There has been controversy on how school voucher programs influence education. Ladd (2002) tried to provide evidence that large-scale vouchers will not derive significant gains in students’ achievement and might even be detrimental to disadvantaged students. By making a discussion on the past research, the conclusion is that widespread use of school vouchers is not likely to generate substantial gains in the productivity of the U.S. education system. Despite the fact that many claim that school vouchers play a small role in the education system, Neal (2002) argued that we cannot confidently predict the outcomes that would result from various voucher schemes. By describing both theoretical and empirical work that has been done on this topic, the conclusion is that vouchers cannot prove to be efficiently used, or might even create significant social costs.

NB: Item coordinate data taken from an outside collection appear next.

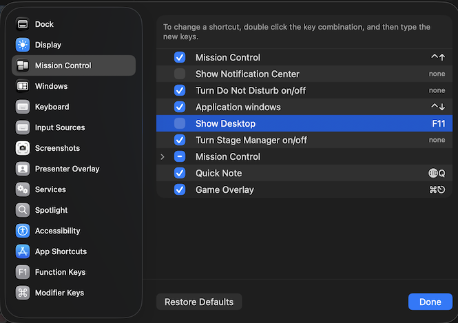Switch to Presenter Overlay category
This screenshot has width=458, height=323.
coord(67,169)
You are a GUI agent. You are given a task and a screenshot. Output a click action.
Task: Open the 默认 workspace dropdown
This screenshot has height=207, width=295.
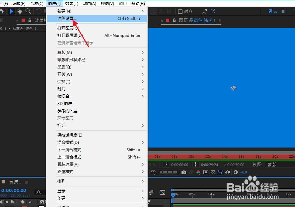click(x=272, y=11)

The peer effect in this thesis affects the allocation of families among communities. We will not only borrow the community model of de Bartolome (1990), but will also make some revisions on the model itself, where the revisions are close to the assumptions made on the standard by which we discriminate the types of schools, types of students in Epple and Romano (1998), except that in our thesis, public schools are not exempted from charging tuition. The level of educational input of public schools is chosen the same way as in Tiebout (1956), which is by means of majority voting, while the level of input of private school is chosen similar to Rothschild and White (1995), where private school is treated as a kind of firm trying to solve its maximization problem subject to some constraints. In the following section, we will introduce the work of de Bartolome (1990) briefly and display the model. To confirm the conclusions in Ladd (2002) and Neal (2002), we try to find out how the voucher program promotes private school and its influence on educational output.